QUOTED TEXT
[start]
Since 2018, we have invested in systems that reduce reliance on intermediaries. We started with programmable money. Today, the same principles and technology apply across software, data, markets, and more.
If you’re building in these areas, we want to invest in your ideas. For deeper background on our thesis, read our 2018 papers on Reimagining Trusted Intermediaries and Programmable Money.
These opportunities span user-owned systems, globally accessible markets, entertainment built on new financial primitives, and infrastructure for a world where AI builds software. But they all share a common thread: they explore how power, access, and ownership should work in a world where AI is ubiquitous and deeply embedded.
The opportunities are in six key areas:
If you are building in one of these areas, get in touch with us through info@ electriccapital.com.
For the first time, individuals can build software tailored to their exact needs rather than be limited by what corporations offer. Because AI agents can now handle complex workflows like reading emails, scheduling meetings, and managing files, there is new demand for data privacy, data ownership, and data durability. Crypto-enabled systems can make these tools private, durable, and multiplayer.
[end]
SET OF TASKS
1/ Summarize the investment thesis above in two sentences.
2/ According to the investment thesis above, what did the investors start with?

Stored data entries:
[start]
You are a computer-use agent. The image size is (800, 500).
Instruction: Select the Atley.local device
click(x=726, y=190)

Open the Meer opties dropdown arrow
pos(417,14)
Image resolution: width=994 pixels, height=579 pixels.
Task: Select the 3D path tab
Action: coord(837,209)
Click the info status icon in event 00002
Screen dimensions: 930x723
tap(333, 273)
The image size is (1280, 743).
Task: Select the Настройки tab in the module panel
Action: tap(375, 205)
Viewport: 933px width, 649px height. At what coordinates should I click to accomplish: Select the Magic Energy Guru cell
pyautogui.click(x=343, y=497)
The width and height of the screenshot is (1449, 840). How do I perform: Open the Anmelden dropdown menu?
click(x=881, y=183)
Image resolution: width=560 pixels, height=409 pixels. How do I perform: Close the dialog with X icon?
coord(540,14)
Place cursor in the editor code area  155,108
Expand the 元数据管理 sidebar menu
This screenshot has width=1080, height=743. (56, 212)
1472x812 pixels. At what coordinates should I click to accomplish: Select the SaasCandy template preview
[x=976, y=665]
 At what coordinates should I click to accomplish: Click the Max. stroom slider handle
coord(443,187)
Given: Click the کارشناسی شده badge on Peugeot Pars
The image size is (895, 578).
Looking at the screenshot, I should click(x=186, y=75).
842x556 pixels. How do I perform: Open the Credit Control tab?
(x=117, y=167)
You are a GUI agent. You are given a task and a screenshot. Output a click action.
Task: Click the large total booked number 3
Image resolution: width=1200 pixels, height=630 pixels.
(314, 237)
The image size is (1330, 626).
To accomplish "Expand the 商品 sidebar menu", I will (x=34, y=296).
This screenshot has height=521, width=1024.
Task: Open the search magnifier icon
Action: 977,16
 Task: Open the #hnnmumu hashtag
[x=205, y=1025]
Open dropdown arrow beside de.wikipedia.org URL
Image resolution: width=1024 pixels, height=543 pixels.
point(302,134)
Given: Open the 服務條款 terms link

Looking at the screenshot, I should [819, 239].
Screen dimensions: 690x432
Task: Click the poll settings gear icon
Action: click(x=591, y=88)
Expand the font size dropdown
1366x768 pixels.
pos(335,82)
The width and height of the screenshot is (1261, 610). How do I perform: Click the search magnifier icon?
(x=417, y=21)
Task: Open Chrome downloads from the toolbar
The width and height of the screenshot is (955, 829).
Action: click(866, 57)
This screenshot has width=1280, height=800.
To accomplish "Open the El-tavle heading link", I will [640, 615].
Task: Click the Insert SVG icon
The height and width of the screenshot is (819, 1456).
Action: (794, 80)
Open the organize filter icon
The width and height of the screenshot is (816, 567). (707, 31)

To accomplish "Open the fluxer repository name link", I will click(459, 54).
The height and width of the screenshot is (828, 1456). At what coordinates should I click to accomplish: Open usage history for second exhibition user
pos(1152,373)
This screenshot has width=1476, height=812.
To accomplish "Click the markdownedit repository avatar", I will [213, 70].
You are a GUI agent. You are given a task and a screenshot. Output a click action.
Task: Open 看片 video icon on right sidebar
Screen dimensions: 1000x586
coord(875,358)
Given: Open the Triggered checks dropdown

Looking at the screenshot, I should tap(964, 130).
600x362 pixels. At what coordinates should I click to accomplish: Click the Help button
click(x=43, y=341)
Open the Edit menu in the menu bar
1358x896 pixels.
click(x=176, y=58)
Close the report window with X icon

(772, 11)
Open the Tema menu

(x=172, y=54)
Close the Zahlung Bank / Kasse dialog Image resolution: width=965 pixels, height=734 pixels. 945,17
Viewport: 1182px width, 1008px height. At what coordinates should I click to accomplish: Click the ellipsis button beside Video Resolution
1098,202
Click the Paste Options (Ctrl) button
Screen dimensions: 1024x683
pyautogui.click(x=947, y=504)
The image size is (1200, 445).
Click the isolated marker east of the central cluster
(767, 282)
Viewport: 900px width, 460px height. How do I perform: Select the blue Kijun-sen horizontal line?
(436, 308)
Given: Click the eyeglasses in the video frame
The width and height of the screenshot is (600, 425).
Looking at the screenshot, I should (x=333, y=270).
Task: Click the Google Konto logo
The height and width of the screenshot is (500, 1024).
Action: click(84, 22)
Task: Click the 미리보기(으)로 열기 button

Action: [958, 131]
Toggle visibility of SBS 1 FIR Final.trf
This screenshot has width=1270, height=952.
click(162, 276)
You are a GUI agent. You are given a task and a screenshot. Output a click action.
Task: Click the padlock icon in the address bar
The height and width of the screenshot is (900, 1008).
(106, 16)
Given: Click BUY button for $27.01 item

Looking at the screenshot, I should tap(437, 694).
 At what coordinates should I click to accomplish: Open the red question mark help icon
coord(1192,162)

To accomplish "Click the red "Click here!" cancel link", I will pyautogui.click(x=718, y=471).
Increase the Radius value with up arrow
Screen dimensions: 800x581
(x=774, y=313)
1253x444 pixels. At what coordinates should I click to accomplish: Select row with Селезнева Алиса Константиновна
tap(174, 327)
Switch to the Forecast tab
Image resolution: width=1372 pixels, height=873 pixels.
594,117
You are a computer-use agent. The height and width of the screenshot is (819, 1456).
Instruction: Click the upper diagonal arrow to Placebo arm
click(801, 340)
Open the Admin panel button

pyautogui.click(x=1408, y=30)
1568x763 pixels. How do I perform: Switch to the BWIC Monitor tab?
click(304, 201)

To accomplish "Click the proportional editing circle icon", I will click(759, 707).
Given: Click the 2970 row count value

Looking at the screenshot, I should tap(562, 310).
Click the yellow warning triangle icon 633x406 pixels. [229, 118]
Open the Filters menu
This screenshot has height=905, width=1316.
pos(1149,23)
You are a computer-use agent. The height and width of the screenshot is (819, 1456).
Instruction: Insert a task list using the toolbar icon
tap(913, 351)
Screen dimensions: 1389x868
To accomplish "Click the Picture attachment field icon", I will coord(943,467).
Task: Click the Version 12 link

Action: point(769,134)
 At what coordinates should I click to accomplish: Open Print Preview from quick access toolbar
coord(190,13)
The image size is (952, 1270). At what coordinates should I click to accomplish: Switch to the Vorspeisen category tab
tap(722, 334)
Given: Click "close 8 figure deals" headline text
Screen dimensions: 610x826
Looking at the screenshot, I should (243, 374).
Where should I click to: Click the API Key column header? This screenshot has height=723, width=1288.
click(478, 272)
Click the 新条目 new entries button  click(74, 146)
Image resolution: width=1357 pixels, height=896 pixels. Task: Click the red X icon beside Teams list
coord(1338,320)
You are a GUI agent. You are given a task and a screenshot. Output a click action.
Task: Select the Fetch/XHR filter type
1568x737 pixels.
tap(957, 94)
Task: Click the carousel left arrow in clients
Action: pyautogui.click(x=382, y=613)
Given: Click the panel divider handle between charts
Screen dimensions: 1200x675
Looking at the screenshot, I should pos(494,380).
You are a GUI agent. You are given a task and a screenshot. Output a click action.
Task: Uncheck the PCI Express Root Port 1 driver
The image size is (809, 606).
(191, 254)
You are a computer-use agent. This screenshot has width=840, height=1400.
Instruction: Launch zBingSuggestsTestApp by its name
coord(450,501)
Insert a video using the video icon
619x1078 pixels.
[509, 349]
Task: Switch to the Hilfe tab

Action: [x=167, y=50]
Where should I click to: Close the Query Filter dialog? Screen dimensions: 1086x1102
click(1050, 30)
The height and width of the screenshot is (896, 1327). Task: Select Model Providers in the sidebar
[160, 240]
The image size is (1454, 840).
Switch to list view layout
[end]
OUTPUTS FOR THE TASKS
1/ Since 2018, the investors have backed systems that reduce reliance on intermediaries, starting with programmable money and now applying the same principles and technology across software, data, markets, and more. Their opportunities span user-owned systems, globally accessible markets, entertainment built on new financial primitives, and infrastructure for a world where AI builds software, all exploring how power, access, and ownership should work when AI is ubiquitous and deeply embedded.

2/ Programmable money.